» **PROBLEM**:
Once you reach the line containing "Task: Toggle Scanner", reproduce it and every later line exactly, through the end of the data.

» **SOURCE MATERIAL**:
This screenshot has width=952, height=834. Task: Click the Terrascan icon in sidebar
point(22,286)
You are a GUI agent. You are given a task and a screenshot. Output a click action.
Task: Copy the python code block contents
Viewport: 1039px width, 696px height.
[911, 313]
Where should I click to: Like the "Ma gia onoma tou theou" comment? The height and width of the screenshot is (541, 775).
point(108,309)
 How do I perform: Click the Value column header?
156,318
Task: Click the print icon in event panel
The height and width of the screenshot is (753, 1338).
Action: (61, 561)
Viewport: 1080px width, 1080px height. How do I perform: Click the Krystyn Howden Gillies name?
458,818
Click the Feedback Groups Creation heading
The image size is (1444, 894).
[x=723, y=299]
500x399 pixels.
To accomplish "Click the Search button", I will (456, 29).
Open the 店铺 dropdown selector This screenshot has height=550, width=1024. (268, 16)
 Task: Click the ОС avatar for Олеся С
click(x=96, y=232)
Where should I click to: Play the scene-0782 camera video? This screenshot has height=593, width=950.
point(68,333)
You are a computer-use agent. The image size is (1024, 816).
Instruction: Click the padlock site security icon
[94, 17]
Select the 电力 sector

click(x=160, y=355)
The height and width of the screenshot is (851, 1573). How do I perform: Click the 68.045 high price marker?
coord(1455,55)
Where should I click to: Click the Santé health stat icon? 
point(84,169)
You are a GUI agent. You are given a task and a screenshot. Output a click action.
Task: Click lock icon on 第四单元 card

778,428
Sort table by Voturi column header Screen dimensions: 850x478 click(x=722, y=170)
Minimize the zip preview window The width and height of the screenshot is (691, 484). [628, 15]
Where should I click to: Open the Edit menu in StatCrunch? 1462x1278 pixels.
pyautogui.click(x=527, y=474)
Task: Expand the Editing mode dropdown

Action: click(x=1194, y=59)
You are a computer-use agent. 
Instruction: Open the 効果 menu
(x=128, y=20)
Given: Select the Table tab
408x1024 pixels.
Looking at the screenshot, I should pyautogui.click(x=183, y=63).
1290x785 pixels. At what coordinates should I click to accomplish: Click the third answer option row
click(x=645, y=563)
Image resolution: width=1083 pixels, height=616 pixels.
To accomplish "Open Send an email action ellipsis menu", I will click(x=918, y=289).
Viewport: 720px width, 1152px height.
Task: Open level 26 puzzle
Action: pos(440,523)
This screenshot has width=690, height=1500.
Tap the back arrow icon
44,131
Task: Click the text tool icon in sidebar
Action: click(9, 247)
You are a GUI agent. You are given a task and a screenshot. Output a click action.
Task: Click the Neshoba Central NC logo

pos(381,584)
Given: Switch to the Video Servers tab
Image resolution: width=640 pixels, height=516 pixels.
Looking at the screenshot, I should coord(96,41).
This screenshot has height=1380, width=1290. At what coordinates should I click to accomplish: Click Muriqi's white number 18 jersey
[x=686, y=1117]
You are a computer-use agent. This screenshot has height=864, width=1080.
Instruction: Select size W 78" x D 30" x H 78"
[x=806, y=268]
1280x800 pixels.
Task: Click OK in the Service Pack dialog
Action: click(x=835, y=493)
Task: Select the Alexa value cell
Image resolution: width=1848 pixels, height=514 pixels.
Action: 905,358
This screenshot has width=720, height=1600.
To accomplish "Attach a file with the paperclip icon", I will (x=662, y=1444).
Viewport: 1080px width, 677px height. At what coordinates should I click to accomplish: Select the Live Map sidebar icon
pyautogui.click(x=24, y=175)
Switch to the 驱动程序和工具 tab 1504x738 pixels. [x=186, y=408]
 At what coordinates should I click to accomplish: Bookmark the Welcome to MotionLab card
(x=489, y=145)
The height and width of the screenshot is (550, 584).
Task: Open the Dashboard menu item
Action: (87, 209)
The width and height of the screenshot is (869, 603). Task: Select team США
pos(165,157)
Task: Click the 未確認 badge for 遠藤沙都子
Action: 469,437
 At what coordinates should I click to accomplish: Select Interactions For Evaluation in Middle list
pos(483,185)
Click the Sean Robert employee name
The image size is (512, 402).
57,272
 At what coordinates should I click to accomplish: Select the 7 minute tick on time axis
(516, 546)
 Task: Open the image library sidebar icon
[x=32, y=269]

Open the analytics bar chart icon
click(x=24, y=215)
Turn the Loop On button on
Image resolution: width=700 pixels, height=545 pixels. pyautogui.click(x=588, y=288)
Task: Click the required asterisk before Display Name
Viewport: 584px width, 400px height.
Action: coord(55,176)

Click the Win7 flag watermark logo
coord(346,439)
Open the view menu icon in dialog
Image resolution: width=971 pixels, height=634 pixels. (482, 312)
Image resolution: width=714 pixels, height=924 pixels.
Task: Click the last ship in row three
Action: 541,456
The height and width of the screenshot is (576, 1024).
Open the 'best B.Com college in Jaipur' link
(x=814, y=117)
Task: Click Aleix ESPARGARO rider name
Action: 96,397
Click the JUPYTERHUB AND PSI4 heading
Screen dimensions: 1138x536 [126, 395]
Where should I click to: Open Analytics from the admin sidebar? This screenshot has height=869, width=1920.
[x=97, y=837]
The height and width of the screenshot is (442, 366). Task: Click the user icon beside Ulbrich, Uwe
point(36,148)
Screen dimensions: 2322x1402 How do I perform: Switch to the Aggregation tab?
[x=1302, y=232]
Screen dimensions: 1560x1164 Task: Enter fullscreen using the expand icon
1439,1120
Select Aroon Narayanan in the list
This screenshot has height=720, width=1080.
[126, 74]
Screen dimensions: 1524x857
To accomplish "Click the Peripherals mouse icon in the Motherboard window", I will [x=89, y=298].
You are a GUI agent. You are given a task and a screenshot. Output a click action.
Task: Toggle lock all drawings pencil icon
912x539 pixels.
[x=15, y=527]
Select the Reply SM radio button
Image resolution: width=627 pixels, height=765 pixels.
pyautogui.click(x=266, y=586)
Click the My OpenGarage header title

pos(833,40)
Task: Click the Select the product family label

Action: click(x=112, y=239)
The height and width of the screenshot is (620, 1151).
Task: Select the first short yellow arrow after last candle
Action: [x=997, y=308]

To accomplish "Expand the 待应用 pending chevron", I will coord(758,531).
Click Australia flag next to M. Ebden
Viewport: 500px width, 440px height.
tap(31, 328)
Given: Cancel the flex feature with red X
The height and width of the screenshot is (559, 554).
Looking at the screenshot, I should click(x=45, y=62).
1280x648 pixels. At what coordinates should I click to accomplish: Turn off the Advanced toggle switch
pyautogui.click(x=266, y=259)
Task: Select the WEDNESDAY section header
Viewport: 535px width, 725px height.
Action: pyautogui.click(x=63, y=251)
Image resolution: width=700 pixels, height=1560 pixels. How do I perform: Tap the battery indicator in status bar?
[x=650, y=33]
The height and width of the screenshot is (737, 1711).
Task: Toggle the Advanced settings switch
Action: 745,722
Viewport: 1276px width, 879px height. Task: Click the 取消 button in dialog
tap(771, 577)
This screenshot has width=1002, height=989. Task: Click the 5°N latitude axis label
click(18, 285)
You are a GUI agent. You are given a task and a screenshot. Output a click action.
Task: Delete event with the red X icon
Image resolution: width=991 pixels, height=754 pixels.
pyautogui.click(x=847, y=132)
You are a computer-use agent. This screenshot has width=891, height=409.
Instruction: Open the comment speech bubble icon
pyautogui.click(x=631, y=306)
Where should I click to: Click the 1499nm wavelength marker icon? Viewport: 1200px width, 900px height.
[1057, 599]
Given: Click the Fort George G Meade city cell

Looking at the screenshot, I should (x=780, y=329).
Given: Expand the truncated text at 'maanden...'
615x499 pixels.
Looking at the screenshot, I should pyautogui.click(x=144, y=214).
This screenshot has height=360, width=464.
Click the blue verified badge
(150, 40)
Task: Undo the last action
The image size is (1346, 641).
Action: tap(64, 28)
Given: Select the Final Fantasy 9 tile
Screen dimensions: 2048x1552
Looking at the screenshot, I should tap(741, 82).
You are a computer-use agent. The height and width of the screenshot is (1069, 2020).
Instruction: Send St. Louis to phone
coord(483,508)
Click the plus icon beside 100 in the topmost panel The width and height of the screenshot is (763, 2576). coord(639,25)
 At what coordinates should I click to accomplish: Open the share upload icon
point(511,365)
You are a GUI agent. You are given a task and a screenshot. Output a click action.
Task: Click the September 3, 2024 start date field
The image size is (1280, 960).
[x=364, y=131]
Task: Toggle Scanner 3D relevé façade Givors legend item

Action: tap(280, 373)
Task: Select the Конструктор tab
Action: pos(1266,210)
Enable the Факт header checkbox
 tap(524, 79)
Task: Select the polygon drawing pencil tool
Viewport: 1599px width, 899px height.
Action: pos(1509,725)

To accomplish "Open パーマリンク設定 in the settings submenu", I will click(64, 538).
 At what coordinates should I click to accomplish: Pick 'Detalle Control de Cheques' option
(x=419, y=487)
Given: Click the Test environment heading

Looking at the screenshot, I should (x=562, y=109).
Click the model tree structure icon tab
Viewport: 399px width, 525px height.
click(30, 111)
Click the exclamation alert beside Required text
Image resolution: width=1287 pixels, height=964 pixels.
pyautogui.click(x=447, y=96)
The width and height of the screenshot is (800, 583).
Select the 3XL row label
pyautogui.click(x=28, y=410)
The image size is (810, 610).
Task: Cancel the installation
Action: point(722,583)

» **PROBLEM SOLUTION**:
Task: Toggle Scanner 3D relevé façade Givors legend item

Action: tap(280, 373)
Task: Select the Конструктор tab
Action: pos(1266,210)
Enable the Факт header checkbox
 tap(524, 79)
Task: Select the polygon drawing pencil tool
Viewport: 1599px width, 899px height.
Action: pos(1509,725)

To accomplish "Open パーマリンク設定 in the settings submenu", I will click(64, 538).
 At what coordinates should I click to accomplish: Pick 'Detalle Control de Cheques' option
(x=419, y=487)
Given: Click the Test environment heading

Looking at the screenshot, I should (x=562, y=109).
Click the model tree structure icon tab
Viewport: 399px width, 525px height.
click(30, 111)
Click the exclamation alert beside Required text
Image resolution: width=1287 pixels, height=964 pixels.
pyautogui.click(x=447, y=96)
The width and height of the screenshot is (800, 583).
Select the 3XL row label
pyautogui.click(x=28, y=410)
The image size is (810, 610).
Task: Cancel the installation
Action: point(722,583)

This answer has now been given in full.